Search the records for the word "agent" and report each line that has it.
--- Records shown Enclosed Below ---
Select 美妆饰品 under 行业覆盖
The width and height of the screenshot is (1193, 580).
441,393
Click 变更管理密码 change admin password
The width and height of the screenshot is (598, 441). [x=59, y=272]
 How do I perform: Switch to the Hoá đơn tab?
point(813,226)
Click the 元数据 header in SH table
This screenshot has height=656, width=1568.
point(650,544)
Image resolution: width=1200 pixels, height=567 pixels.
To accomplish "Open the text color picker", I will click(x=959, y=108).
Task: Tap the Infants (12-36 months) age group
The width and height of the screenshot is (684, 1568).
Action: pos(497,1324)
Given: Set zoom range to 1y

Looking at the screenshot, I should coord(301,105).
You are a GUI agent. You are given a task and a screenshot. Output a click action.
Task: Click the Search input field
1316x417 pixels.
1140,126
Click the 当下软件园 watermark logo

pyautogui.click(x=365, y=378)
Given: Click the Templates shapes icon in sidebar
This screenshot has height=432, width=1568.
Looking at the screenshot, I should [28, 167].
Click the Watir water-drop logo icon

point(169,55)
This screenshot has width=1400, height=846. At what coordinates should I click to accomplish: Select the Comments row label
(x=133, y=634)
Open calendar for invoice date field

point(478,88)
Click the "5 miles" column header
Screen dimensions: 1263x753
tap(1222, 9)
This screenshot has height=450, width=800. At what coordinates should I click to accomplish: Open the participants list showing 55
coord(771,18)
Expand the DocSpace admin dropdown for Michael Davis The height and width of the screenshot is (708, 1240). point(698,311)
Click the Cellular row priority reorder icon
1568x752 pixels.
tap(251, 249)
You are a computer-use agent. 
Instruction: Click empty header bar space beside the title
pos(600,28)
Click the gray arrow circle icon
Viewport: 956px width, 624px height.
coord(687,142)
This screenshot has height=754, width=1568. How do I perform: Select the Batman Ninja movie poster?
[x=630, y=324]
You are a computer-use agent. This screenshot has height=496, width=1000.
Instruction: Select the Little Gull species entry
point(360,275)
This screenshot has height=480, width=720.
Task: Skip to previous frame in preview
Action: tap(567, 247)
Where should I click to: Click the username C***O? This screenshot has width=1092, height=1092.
--- End of Enclosed Records shown ---
Task output:
You are a GUI agent. You are given a task and a screenshot. Output a click action.
You are a computer-use agent. 
You are a computer-use agent. This screenshot has height=496, width=1000.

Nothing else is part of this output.